# Brief 1:
In two sentences, summarize the early-exit post.
# Brief 2:
Retype part of the early-exit post, beginning at the words "If the wrong" and stopping after "in research labs.".

# Source passage:
- Opening Delimiter -

Aussie AI Blog

Early Exit as a Training Optimization

April 27, 2026

by David Spuler, Ph.D.

Early Exit in Training

I have over 300 research papers on layerwise early exit in inference, but only 15 about using early exiting of layers to speed up training. There are other papers on training of early exit models, which is a different thing. It feels like the universe is trying to tell us something. Admittedly, to my knowledge, none of the mainstream inference engines or model architectures in the industry actually use early exiting techniques, even for inference, which is also saying something. The few papers I have are in relation to using early exit in training to do:

Data set pruning
Layer freezing
Early exiting of layers

Early exit decisions. The approach for use of early exit in pre-training stack is similar to inference: add some "exit heads" at whichever layers we want to consider. At these exit heads, the computation adds an unembedding matrix multiply to compute the logits (from the hidden state), from which we get the output token probabilities as seen at that layer. In pre-training, we know the next token we want and its probability, so we can make a decision based on that information about whether that layer is predicting the right token and whether it has a high-enough confidence level.

And then what?

If the wrong token is being predicted, or the confidence is not high enough, then we just progress on to the next layer without exiting. If we decide to exit at a layer, then there are options:

Skip to backprop — compute the losses based on the current layer's probabilities, and do a backprop, or
Skip backprop, too — Don't do backprop because the model is already predicting it accurately enough, or
Skip this whole batch — discard this training data entirely and don't do backprop (i.e., dataset pruning).

There's not really a right or wrong answer, because almost nobody's doing this technique, even in research labs.

References on Early Exit of Training Layers

Jan Hůla, David Adamczyk, Tomáš Filip, Martin Pavlíček, Petr Sosík, 27 Mar 2026, Two-dimensional early exit optimisation of LLM inference, https://arxiv.org/abs/2604.18592 (Early exit during training along the layer dimension and the sequence's sentence dimension.)
Yanxi Chen, Xuchen Pan, Yaliang Li, Bolin Ding, Jingren Zhou. 16 Jun 2024 (v3), EE-LLM: Large-Scale Training and Inference of Early-Exit Large Language Models with 3D Parallelism, https://arxiv.org/abs/2312.04916 https://github.com/pan-x-c/EE-LLM
Alperen Görmez and Erdem Koyuncu. 2026. Dataset Pruning Using Early Exit Networks. ACM Trans. Intell. Syst. Technol. 17, 2, Article 34 (April 2026), 25 pages. https://doi.org/10.1145/3785502 https://dl.acm.org/doi/full/10.1145/3785502 (Prunes/discards training data based on early exit.)

- Closing Delimiter -

# Given material:
- Opening Delimiter -

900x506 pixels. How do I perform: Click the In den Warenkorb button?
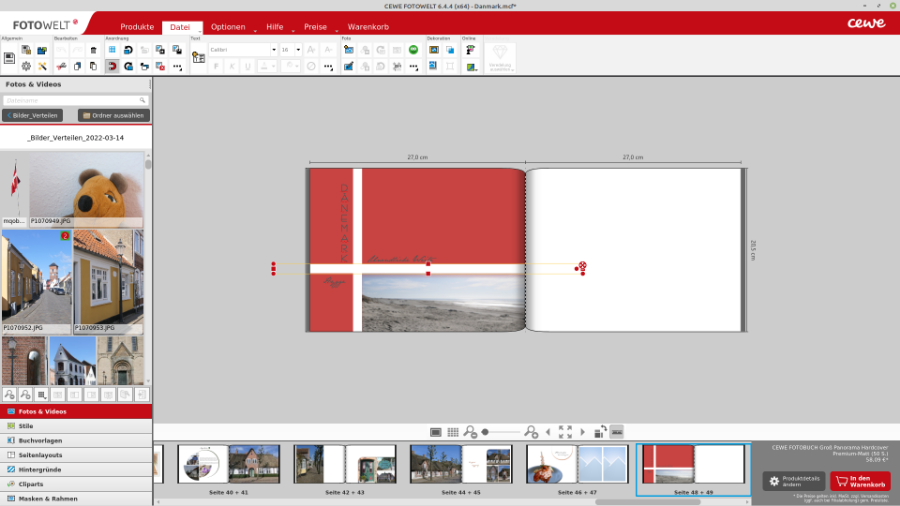pos(860,481)
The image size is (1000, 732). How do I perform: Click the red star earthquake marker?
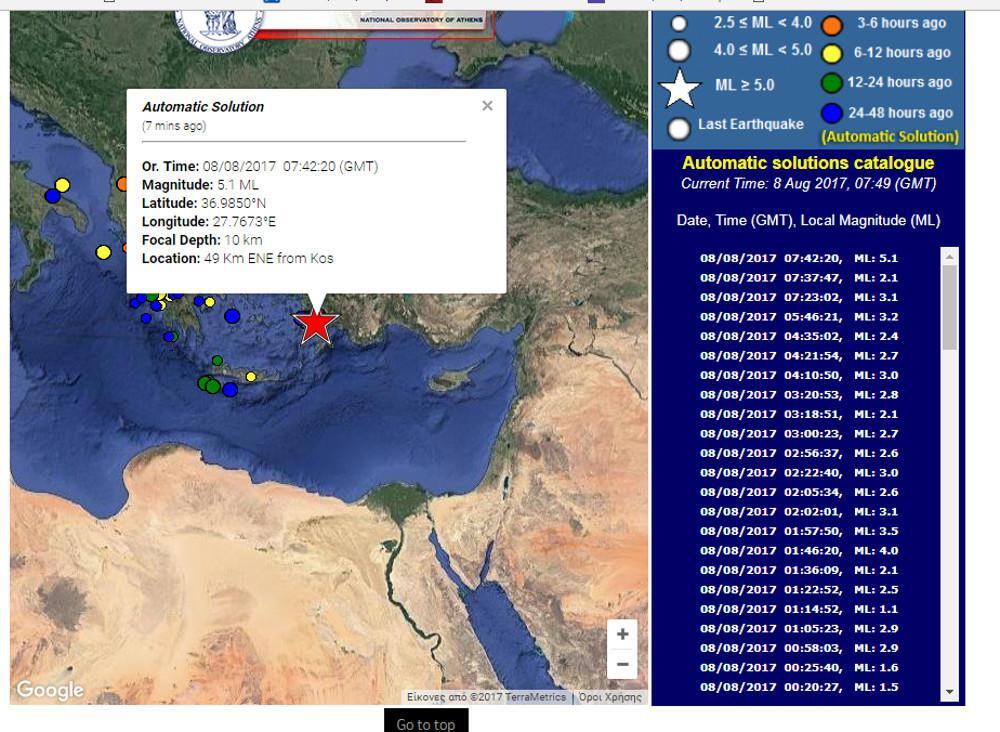pos(316,324)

- Closing Delimiter -

# Problem solution 1:
Over 300 research papers exist on layerwise early exit in inference but only 15 on using it to speed up training, where, as in inference, exit heads at chosen layers compute logits so that the known next token shows whether a layer predicts it correctly with high enough confidence. When a layer exits, training can compute losses from that layer's probabilities and backprop, skip backprop, or discard the batch entirely, and there is no clear right answer because almost nobody uses the technique.

# Problem solution 2:
If the wrong token is being predicted, or the confidence is not high enough, then we just progress on to the next layer without exiting. If we decide to exit at a layer, then there are options:

Skip to backprop — compute the losses based on the current layer's probabilities, and do a backprop, or
Skip backprop, too — Don't do backprop because the model is already predicting it accurately enough, or
Skip this whole batch — discard this training data entirely and don't do backprop (i.e., dataset pruning).

There's not really a right or wrong answer, because almost nobody's doing this technique, even in research labs.